Dalam memahami makna pluralisme, saya setuju dengan pendapat yang diuraikan oleh Diana L. Eck. Menurutnya, ada tiga point penting yang terkandung dalam pluralisme: Pertama, pluralisme adalah, sebuah keterlibatan aktif (active engagement) di tengah keragaman dan perbedaan. Pluralisme meniscayakan munculnya kesadaran dan sikap partisipatif dalam keragaman. Pluralisme sesungguhnya berbicara dalam tataran fakta dan realitas, tidak hanya berbicara pada tataran teologis. Artinya, pada tataran teologis, setiap manusia harus meyakini bahwa setiap agama mempunyai ritual dan tradisi masing-masing. Tradisi dari suatu agama atau keyakinan berbeda-berbeda, tetapi dalam tataran sosial, dibutuhkan suatu keterlibatan aktif di antara semua lapisan masyarakat untuk membangun sebuah kebersamaan.
Kedua, Pluralisme lebih dari sekadar toleransi. Jika dalam toleransi lahir sebuah kesadaran tentang pentingnya menghargai orang lain, tetapi pluralisme ingin melampaui capaian tersebut, yaitu menjadi sebuah usaha dan upaya memahami yang komunitas lain melalui sebuah pemahaman yang konstruktif (constructive understanding). Artinya, karena perbedaan dan keragaman adalah hal nyata, maka yang diperlukan adalah pemahaman yang baik dan lengkap tentang yang lain.
Ketiga, pluralisme bukanlah relativisme. Pluralisme adalah upaya menemukan komitmen bersama di antara berbagai komitmen (encounter commitments). Setiap agama dan ideologi mempunyai komitmen masing-masing, namun dari sekian komitmen yang beragam tersebut, dicarikan komitmen bersama, yaitu kemanusiaan dengan tetap mempertahankan keragaman dan perbedaan di dalamnya.
Dari ketiga poin ini di atas, maka permasalahan tentang pluralisme sedikit bisa terjawab. Menurut saya, Pluralisme bukanlah paham yang meyakini semua agama adalah sama, tetapi pluralisme merupakan paham yang secara eksplisit mendorong agar keragaman tersebut dijadikan sebagai potensi untuk membangun toleransi dengan pemahaman yang menyeluruh, baik, tepat, terhadap yang lain. Karena jika semua agama itu serupa dan benar, maka posisi dimensi pluralitas agama menjadi tidak jelas.

• [Data Tersimpan]
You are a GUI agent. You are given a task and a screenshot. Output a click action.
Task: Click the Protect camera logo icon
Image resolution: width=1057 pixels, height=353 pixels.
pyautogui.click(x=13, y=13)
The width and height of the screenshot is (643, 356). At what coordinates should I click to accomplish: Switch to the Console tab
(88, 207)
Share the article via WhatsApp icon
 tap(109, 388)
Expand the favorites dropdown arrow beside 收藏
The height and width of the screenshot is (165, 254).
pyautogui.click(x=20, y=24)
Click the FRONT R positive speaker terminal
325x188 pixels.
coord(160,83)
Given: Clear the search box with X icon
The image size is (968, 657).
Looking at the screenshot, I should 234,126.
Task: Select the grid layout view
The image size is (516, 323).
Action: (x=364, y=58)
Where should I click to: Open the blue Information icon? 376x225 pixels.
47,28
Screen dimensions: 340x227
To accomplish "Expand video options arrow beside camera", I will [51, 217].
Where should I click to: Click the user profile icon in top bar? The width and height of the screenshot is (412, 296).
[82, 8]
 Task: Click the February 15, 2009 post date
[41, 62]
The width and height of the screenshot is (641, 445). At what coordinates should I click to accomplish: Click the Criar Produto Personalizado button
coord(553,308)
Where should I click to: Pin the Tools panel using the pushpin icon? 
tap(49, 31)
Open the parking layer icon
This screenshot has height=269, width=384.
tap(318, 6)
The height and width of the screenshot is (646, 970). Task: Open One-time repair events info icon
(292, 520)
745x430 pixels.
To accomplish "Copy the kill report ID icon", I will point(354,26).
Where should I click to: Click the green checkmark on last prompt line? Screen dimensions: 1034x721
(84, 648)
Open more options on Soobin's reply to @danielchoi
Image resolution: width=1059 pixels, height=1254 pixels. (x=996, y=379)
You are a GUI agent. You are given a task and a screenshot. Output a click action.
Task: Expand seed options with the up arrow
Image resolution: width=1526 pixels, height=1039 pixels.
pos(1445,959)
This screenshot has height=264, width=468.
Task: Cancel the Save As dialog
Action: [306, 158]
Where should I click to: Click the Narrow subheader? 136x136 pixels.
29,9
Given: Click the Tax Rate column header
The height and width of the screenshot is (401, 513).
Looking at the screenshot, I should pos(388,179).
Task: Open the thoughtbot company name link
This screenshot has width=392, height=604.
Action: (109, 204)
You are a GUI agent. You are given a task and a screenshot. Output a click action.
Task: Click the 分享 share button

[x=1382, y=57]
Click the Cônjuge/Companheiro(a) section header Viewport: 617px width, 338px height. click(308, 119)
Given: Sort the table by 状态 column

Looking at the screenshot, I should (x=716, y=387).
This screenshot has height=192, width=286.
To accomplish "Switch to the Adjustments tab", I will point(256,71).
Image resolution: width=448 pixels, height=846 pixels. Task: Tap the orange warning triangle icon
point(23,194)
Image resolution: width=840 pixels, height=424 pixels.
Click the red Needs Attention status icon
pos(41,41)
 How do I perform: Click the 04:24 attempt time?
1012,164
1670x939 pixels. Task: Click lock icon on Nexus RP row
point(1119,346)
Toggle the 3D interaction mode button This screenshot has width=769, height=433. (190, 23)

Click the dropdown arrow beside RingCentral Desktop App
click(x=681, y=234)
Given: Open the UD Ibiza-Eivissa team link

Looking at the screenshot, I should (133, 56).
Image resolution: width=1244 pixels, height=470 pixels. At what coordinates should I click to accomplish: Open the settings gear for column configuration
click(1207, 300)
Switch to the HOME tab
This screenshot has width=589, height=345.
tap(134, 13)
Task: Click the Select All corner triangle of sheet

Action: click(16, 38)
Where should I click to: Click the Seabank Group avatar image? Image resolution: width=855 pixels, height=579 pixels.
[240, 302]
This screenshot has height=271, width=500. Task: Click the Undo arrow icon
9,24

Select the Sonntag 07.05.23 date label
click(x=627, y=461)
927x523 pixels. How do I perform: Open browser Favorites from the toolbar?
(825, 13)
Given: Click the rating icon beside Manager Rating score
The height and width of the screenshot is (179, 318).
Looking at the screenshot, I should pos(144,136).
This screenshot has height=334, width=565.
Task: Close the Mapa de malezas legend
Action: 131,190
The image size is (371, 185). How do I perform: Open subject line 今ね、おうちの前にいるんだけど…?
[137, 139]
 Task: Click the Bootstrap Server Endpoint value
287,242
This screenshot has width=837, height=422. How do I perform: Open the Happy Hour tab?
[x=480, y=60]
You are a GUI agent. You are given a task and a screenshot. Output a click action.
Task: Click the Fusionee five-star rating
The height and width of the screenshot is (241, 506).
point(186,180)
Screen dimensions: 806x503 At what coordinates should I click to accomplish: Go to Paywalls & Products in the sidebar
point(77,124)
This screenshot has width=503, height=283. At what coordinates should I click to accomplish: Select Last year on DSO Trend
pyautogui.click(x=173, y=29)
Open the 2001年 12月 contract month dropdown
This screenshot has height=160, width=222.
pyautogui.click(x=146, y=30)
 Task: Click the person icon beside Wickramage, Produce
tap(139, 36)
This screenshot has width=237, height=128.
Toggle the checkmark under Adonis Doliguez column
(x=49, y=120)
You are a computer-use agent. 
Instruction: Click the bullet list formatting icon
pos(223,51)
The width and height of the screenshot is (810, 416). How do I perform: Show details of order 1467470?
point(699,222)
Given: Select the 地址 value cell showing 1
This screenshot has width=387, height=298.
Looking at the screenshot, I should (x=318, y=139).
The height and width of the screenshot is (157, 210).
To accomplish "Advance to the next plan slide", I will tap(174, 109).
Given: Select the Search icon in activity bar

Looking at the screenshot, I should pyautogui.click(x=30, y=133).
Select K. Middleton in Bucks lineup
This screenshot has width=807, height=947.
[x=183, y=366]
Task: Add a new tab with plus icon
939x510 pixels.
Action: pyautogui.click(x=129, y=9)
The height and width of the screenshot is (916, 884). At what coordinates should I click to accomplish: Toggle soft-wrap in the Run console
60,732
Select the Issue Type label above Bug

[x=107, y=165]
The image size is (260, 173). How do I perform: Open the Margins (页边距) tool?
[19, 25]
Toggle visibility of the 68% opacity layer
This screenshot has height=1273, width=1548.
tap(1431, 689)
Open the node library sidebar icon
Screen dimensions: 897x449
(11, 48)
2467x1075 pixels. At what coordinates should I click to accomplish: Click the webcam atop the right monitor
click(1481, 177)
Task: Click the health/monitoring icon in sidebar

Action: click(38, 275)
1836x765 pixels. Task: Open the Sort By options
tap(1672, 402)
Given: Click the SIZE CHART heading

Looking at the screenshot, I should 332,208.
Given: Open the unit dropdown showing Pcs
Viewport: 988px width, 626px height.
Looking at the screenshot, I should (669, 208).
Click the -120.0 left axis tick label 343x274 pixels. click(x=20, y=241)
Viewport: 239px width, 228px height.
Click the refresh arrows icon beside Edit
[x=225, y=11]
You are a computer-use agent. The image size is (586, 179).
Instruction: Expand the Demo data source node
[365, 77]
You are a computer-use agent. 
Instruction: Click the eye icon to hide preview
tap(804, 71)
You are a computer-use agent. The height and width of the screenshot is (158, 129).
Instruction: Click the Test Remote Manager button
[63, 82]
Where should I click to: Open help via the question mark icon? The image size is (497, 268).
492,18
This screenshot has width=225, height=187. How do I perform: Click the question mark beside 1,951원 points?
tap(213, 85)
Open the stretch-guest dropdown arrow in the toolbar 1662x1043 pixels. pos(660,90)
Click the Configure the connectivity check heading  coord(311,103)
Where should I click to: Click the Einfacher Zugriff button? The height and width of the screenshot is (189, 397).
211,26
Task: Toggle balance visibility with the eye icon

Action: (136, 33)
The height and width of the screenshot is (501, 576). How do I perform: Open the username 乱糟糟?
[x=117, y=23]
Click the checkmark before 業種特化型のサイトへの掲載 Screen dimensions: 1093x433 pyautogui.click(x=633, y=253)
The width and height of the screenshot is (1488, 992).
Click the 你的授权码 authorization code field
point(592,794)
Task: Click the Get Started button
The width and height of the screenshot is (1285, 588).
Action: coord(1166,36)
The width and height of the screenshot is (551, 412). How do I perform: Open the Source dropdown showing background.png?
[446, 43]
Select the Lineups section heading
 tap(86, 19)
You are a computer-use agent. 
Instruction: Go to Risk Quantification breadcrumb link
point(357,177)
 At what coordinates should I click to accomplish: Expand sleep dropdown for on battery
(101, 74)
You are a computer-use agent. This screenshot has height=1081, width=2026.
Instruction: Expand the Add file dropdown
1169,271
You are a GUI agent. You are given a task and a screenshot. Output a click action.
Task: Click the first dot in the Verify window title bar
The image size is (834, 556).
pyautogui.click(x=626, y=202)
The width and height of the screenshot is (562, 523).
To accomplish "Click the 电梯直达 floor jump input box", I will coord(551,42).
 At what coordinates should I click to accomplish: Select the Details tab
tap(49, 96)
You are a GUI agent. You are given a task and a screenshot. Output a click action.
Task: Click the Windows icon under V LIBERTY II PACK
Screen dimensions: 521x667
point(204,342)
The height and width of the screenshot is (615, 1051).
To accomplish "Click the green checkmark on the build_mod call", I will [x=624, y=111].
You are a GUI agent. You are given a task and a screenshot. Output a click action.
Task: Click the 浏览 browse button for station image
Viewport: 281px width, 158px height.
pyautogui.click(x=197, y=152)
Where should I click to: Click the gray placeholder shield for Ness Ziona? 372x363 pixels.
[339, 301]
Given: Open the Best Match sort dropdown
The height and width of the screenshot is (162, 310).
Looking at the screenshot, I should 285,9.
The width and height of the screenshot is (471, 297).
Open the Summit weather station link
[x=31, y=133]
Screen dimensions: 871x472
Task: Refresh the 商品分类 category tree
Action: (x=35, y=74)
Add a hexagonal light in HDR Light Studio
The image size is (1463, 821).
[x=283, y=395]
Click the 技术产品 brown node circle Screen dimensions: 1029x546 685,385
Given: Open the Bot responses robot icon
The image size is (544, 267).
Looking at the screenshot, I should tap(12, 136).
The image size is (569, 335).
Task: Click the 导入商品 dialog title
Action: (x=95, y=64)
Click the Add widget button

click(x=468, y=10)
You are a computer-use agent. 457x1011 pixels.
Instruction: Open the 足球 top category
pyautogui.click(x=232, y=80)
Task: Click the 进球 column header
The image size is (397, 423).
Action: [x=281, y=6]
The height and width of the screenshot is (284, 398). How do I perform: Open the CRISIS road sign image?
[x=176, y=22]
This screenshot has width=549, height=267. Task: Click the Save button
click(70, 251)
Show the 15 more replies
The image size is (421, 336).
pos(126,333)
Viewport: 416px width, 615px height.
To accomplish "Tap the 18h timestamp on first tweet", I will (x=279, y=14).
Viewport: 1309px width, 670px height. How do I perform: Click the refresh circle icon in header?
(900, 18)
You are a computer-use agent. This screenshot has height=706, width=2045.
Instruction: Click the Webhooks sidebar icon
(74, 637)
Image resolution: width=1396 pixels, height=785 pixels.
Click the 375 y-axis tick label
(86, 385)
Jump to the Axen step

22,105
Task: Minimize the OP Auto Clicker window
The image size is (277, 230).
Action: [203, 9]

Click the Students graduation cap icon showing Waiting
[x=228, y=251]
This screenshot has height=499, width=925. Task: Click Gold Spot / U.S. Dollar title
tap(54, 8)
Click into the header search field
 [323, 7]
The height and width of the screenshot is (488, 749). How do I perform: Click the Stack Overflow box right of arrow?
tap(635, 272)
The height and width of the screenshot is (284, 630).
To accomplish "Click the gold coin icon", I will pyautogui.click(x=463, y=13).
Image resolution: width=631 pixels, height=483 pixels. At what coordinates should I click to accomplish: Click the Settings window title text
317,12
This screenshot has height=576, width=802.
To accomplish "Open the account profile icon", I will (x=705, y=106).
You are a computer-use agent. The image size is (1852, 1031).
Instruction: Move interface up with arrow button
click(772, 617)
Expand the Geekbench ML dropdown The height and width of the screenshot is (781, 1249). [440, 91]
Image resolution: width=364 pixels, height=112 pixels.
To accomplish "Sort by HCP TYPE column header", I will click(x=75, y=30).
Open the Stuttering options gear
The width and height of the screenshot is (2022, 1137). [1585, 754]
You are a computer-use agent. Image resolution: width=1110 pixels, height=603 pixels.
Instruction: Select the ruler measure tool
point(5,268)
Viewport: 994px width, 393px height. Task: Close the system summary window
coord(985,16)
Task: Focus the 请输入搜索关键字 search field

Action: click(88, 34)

• [Latihan Tertulis] Ubah paragraf dalam teks tentang pluralisme yang diawali "Ketiga, pluralisme bukanlah relativisme" menjadi daftar singkat yang tetap memuat fakta utamanya.

• [Penyelesaian Soal]
- Pluralisme bukan relativisme.
- Pluralisme adalah upaya menemukan komitmen bersama di antara berbagai komitmen (encounter commitments).
- Setiap agama dan ideologi memiliki komitmennya sendiri.
- Dari beragam komitmen itu dicari komitmen bersama, yaitu kemanusiaan, sambil tetap mempertahankan keragaman dan perbedaan di dalamnya.